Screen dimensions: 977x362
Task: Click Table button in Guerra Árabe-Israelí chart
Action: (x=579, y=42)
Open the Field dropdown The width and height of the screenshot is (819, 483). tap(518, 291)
++++
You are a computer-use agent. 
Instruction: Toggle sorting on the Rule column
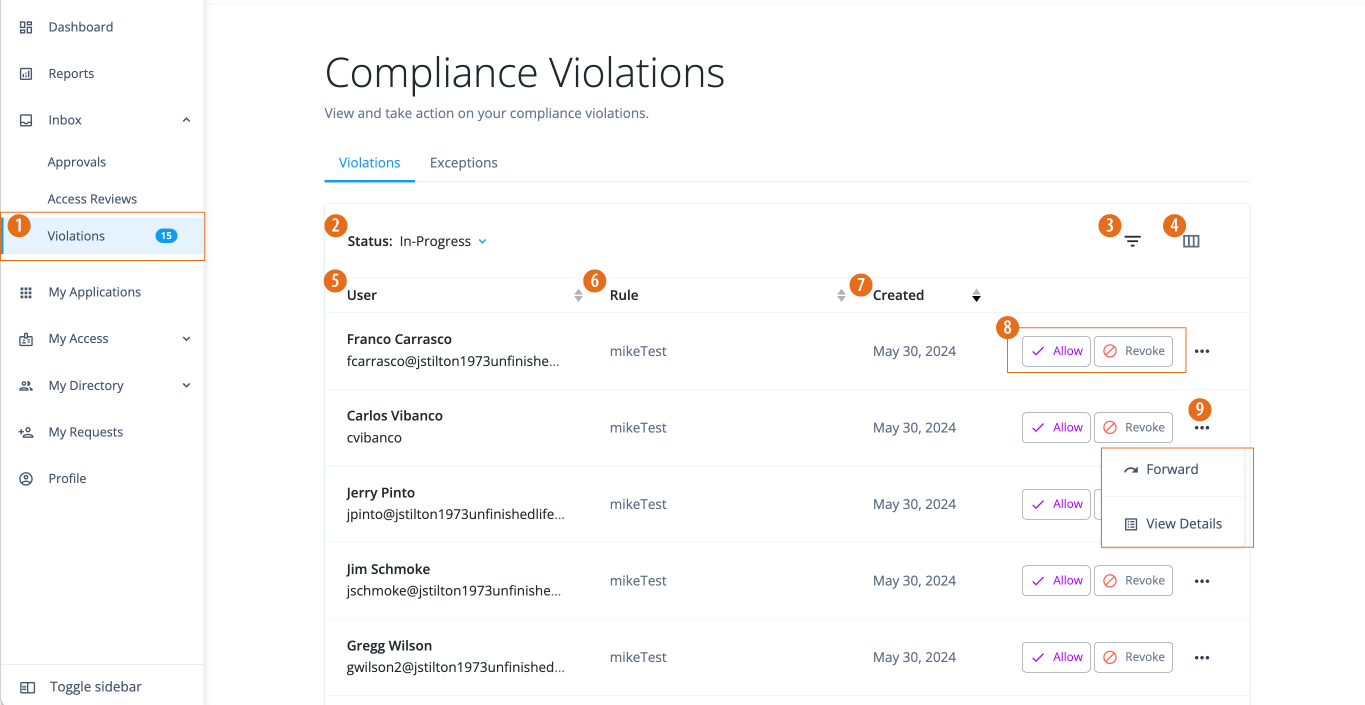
++++
DESCRIPTION OF THE TASK:
Write out the material word for word, starting with the line that contains "Screen dimensions: 977x362" and going on through the line that contains "Open the Field". Give only those lines.

TASK RESPONSE:
Screen dimensions: 977x362
Task: Click Table button in Guerra Árabe-Israelí chart
Action: (x=579, y=42)
Open the Field dropdown The width and height of the screenshot is (819, 483). tap(518, 291)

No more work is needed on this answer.